* _Work task_: Scan the entries line by line and return those with "agent".

Dataset excerpts:
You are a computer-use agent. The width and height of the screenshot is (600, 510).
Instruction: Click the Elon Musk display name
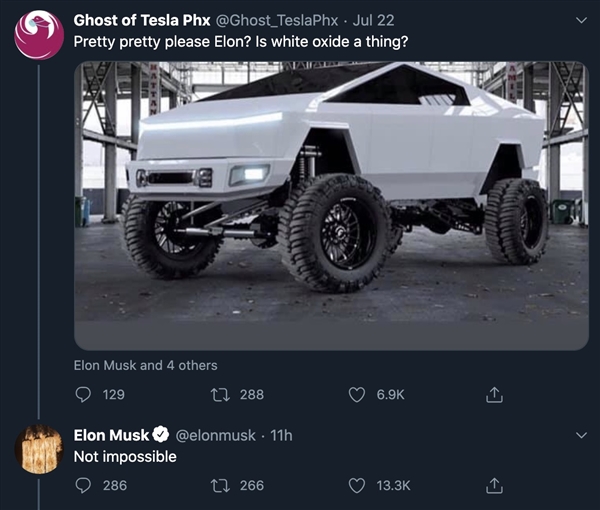click(111, 435)
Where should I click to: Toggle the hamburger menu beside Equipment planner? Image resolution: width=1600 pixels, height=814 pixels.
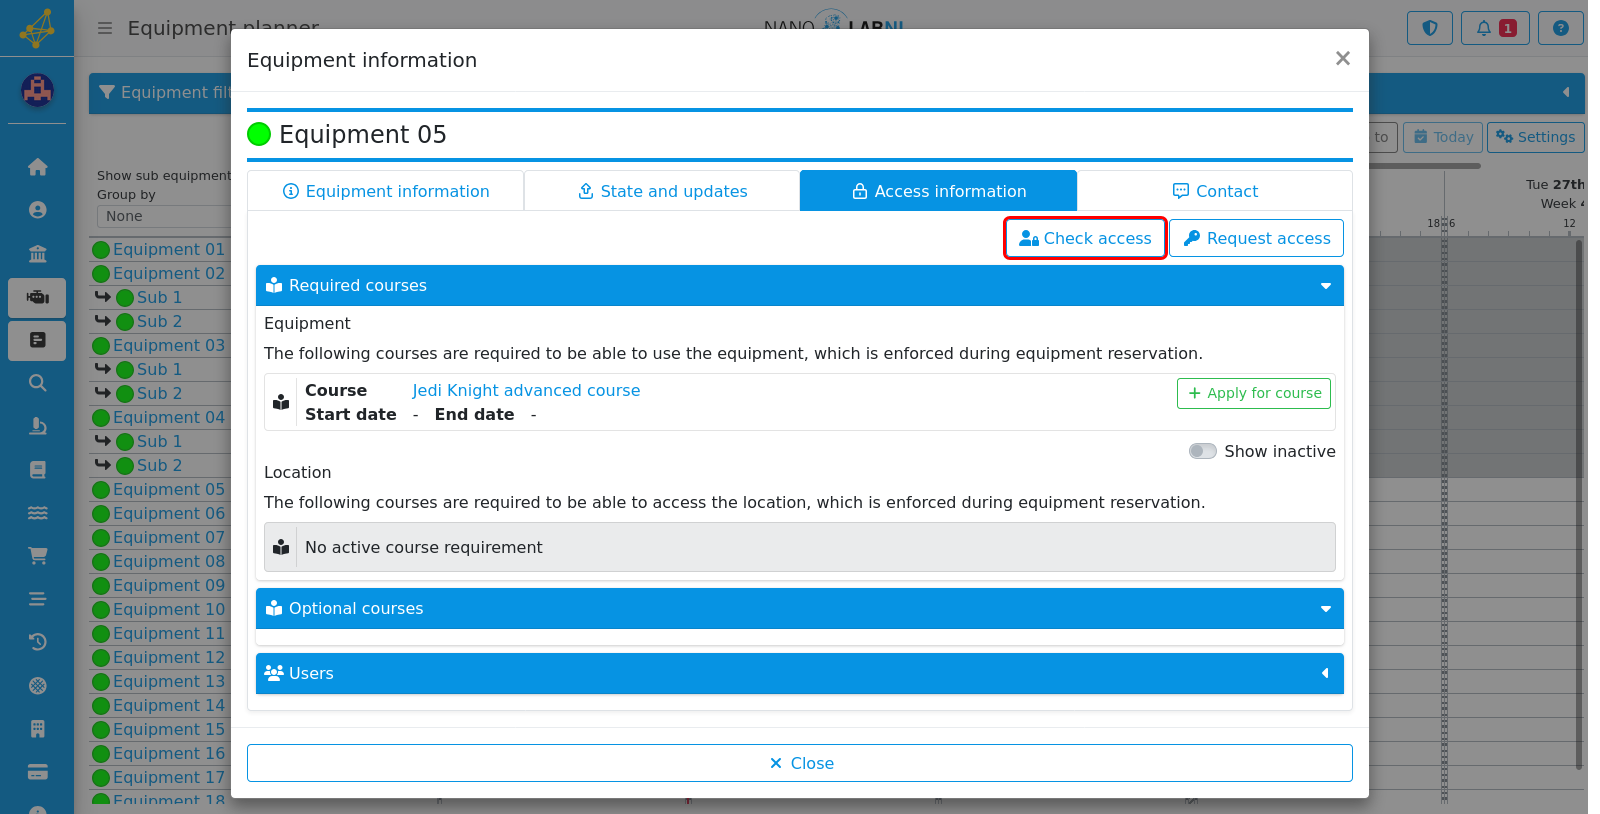click(x=105, y=28)
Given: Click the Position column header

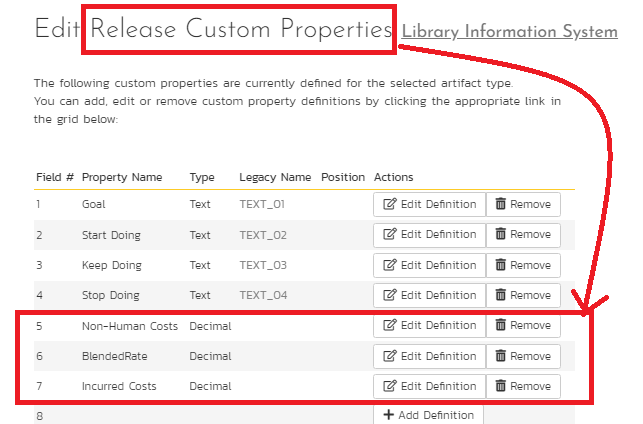Looking at the screenshot, I should pos(343,177).
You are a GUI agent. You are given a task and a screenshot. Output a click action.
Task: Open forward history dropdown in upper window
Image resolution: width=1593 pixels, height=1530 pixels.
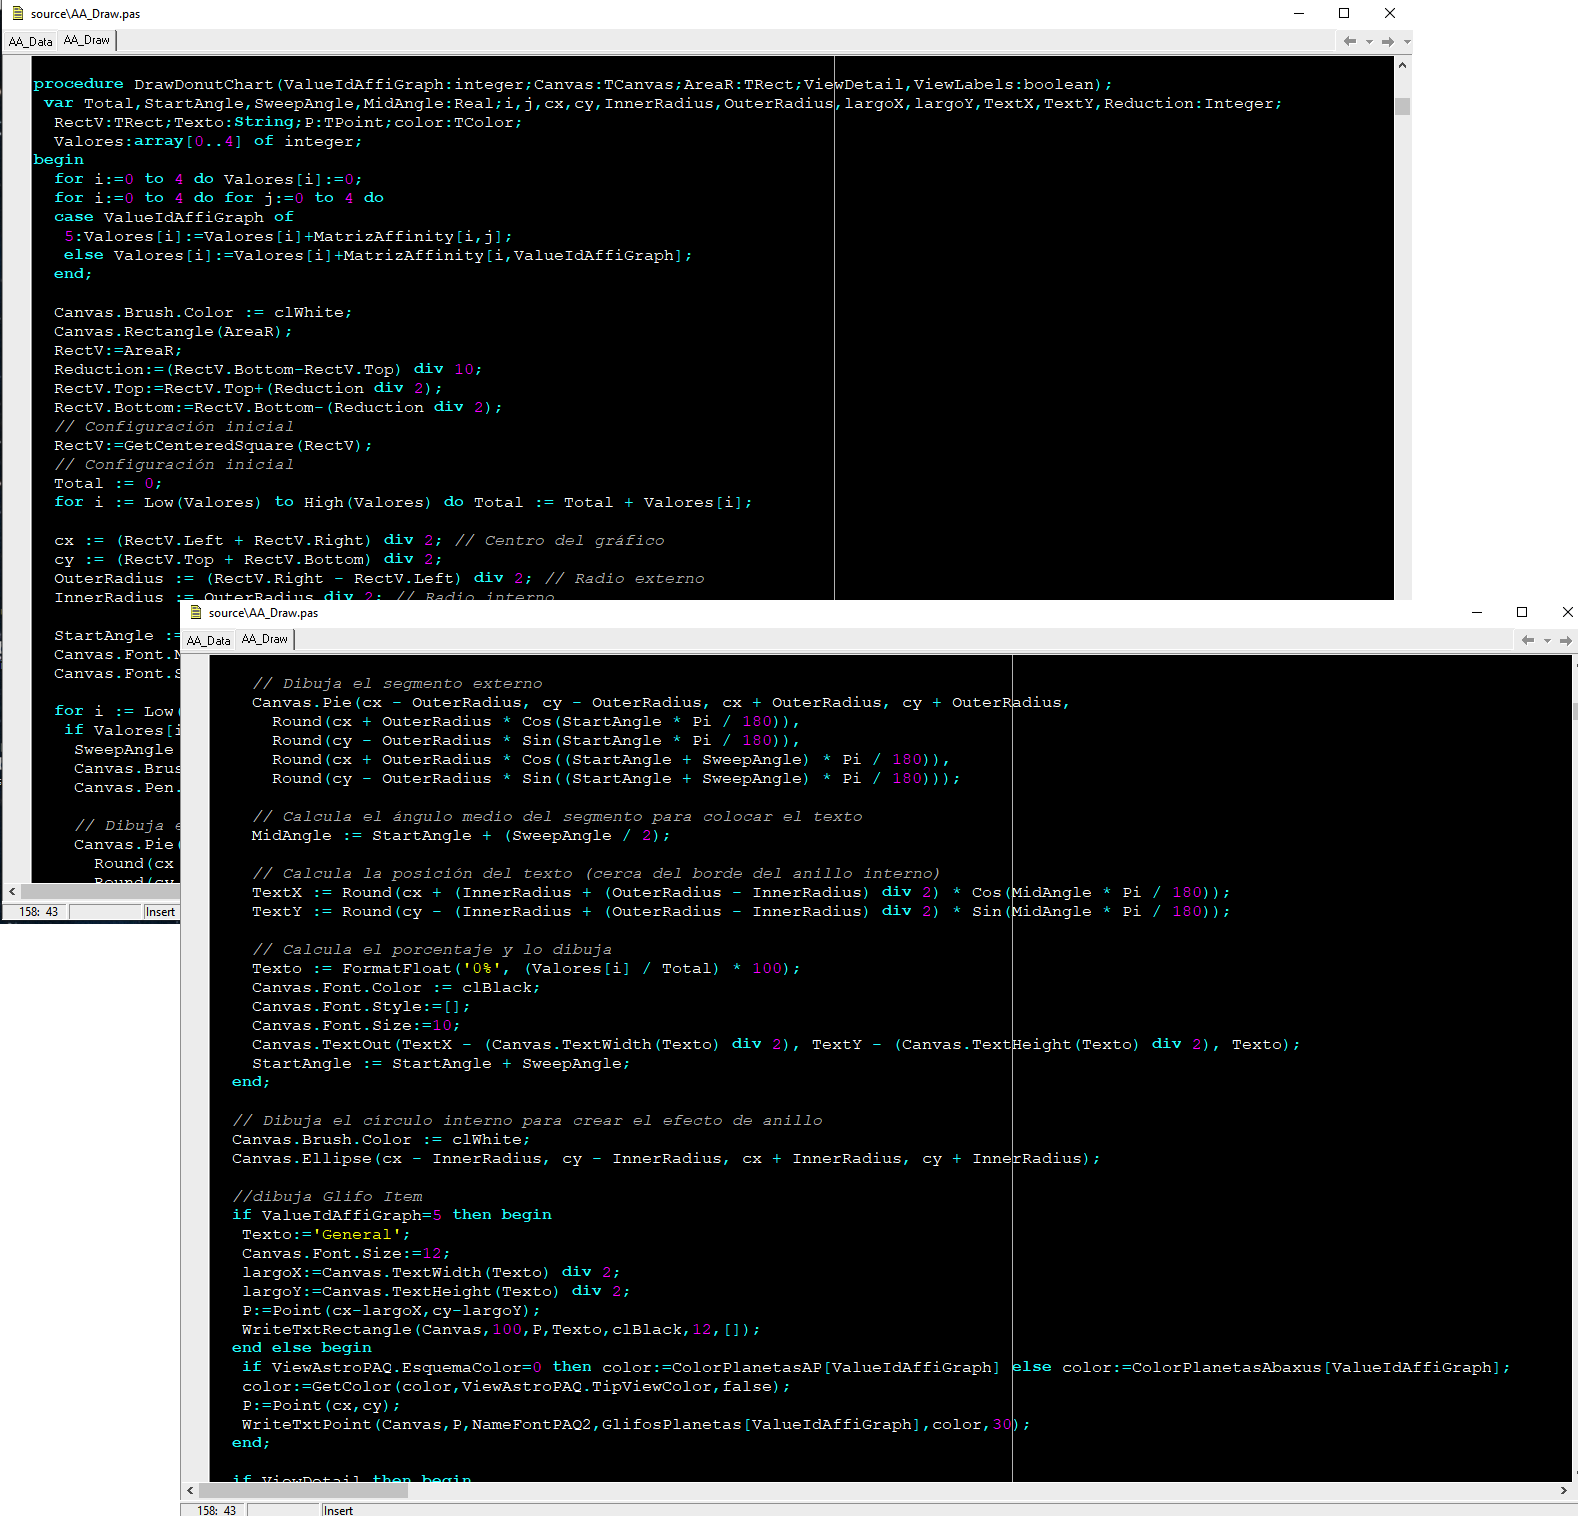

* _Solved exercise_:
You are a computer-use agent. The width and height of the screenshot is (600, 510).
You are a GUI agent. You are given a task and a screenshot. Output a click action.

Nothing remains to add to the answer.